To my knowledge, there was no announcement on the outcome of the investigation, or if such an investigation had been conducted.

If the investment banks that created the products or the financial institutions that sold the products had failed in their duty under the existing law, surely it is the responsibility of the authority to charge them in court and allow the matter to be decided by the court?

If the court had found that the law was vague, then a subsequent step should be taken to clarify the law through new legislation or regulations.

Let me illustrate with this example. Someone broke into a house and took away an expensive notebook computer. The owner lodges a report to the Police. Should the Police now issue a new guide to explain what is house-breaking and theft? Surely, it is the duty of the Police to charge the culprit, with sufficient evidence, and let the court decide on the matter, based on the existing law?

Tan Kin Lian

Monday, April 06, 2009

Fat fees for speaking engagements

A reader pointed out that the leaders of the advanced democracies earn modest salary when they were in public service, but received fat fees for public speaking after their retirement from politics. There is an article in the Straits Times about the speaking fees received by a former politician.

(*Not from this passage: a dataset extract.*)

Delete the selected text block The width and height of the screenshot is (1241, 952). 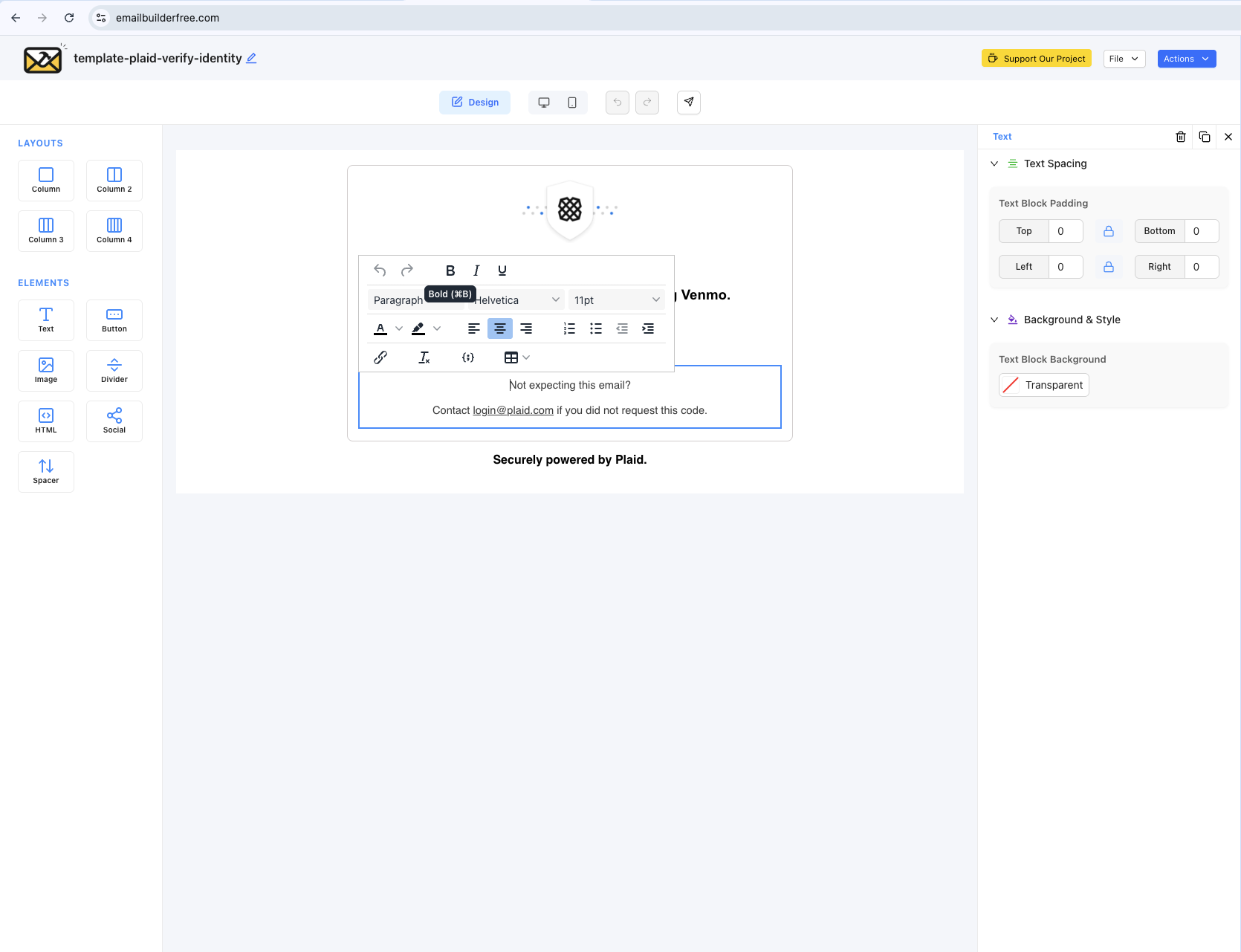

These fees were paid by the commercial conference organizers, who were able to get the participants to pay the fees to make it viable.

They also get big corporate sponsorships It is likely that the big corporations, which made huge profits from the free market policies, now expect to assistance of the retired politicians in their lobbying. This is unsatisfactory, but is quite unfortunate.

We need a world, and leaders, that are more honorable. They should take care of the ordinary people, rather than for personal enrichment.

Honesty and rationalisation

We think of honesty in terms of financial dealings. We also need to think of honesty in terms of speaking the truth.

If we make a mistake, we should admit it. We should not try to find some angle to explain it away. We should not "rationalise" our action, which is what smart but dishonest people are quite used to do.

If we do not know the answer, we can state the fact. We can seek advice. Or just give it a try.

In an artilce in the Straits Times today stating that Franklin Roosevelt was not sure about how to bring America out of the depression in the early 1930s. He took some bold steps, but admitted that he did not know if it would work. Barrack Obama is now taking the same approach to overcome the global financial crisis 80 years later. 

There are some people who have never made a mistake in their lives, because they are able to rationalise it, and explain it away.